La desaceleración en el ritmo de la demanda industrial ha incidido directamente en la toma de decisiones de los desarrolladores. Ante un entorno con suficiente oferta para atender los requerimientos actuales, las empresas han optado por pausar el arranque de nuevos proyectos o avanzar con mayor cautela, en espera de señales más claras de estabilización en la absorción de espacios.
Solili señaló que este comportamiento contrasta con la dinámica observada meses atrás, cuando la construcción avanzaba con mayor inercia, impulsada principalmente por desarrollos especulativos. Sin embargo, el incremento sostenido en la disponibilidad ha reconfigurado el balance del mercado.

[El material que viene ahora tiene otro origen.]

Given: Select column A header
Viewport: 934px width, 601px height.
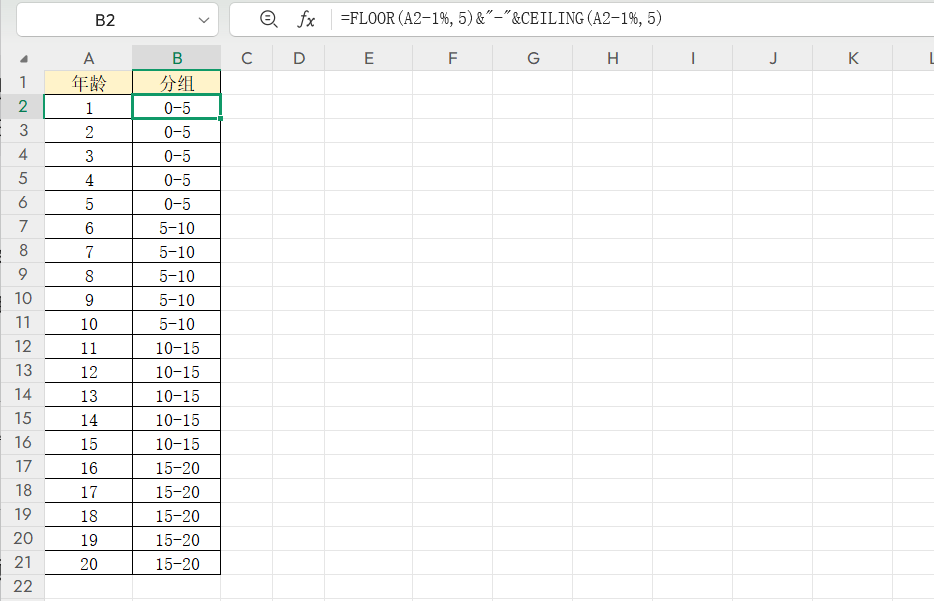Looking at the screenshot, I should [89, 58].
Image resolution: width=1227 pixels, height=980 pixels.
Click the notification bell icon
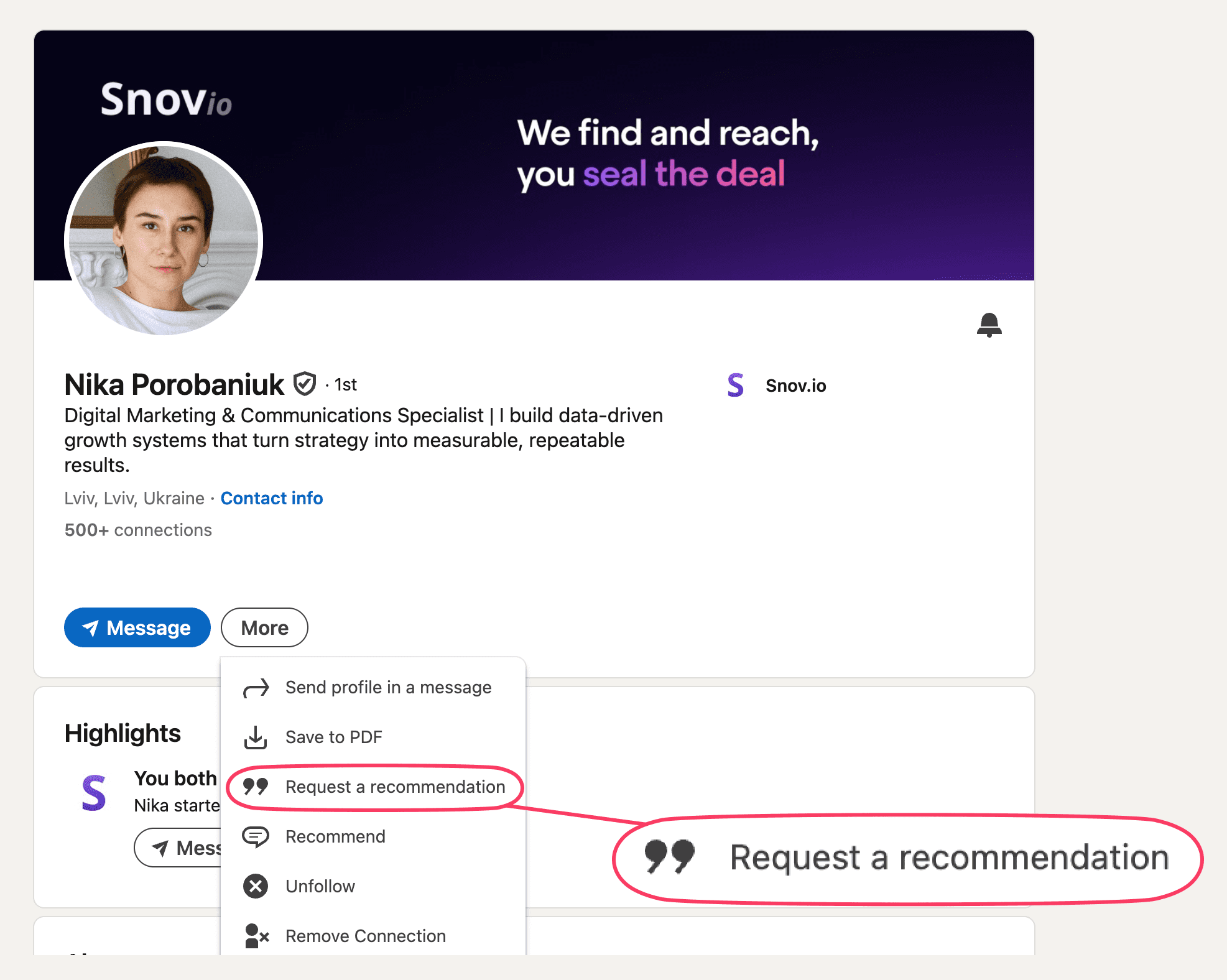[x=989, y=325]
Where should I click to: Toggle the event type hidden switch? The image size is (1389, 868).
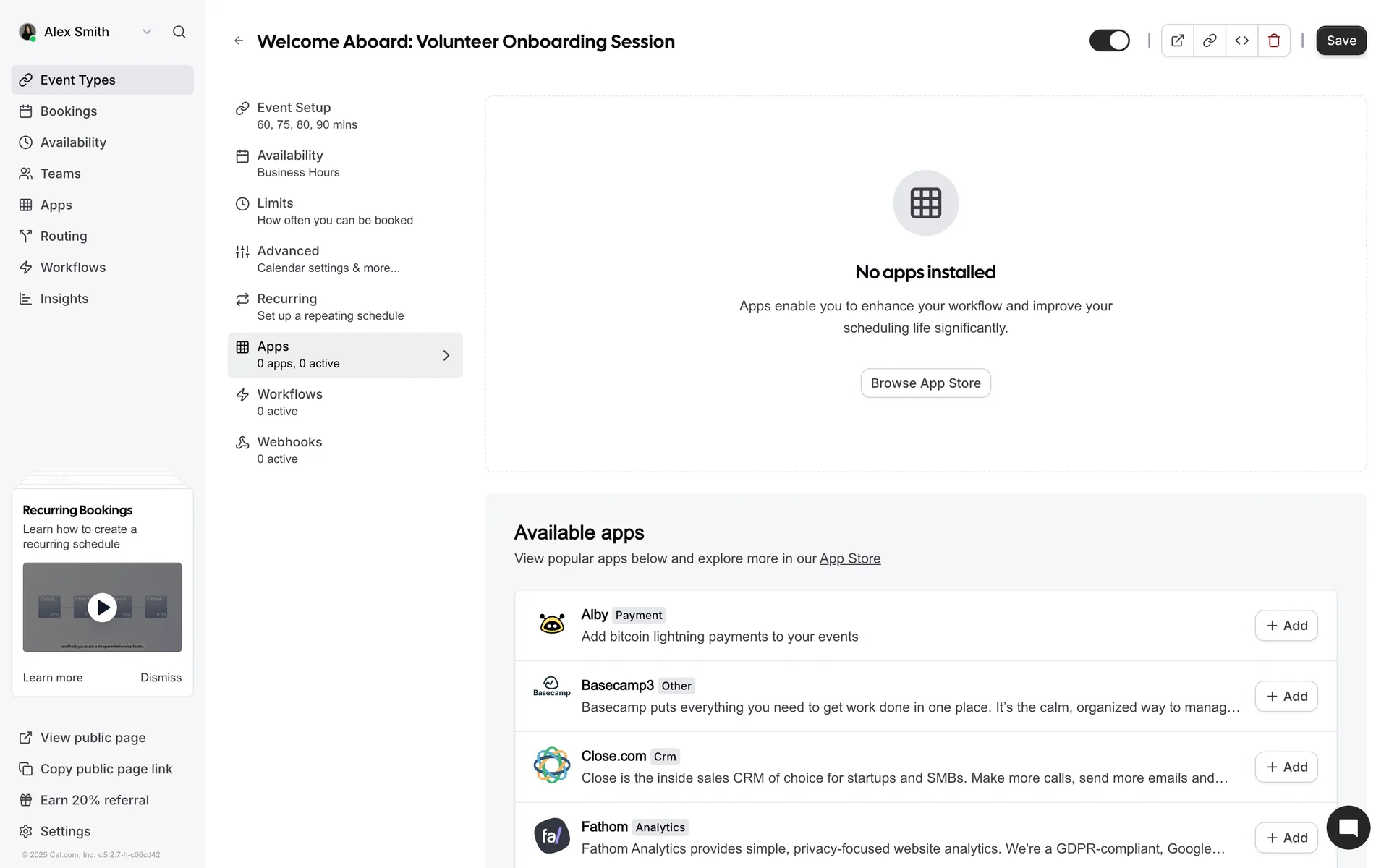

Al cierre de febrero de 2026, Monterrey concentra la mayor oferta industrial disponible a nivel nacional, con 1.3 millones de m² vacantes. Esta cifra representa un incremento de más de 700,000 m² respecto al mismo mes de 2025, lo que amplía las opciones en términos de infraestructura, ubicación y rangos de precio.
A pesar de la caída en la construcción, el mercado conserva fundamentos relevantes. La capital de Nuevo León se mantiene como uno de los principales polos industriales del país, respaldada por la diversificación de su inventario, la consolidación de corredores logísticos y la participación activa de desarrolladores institucionales. No obstante, en el corto plazo, la evolución de la demanda marcará el ritmo de la siguiente fase de expansión.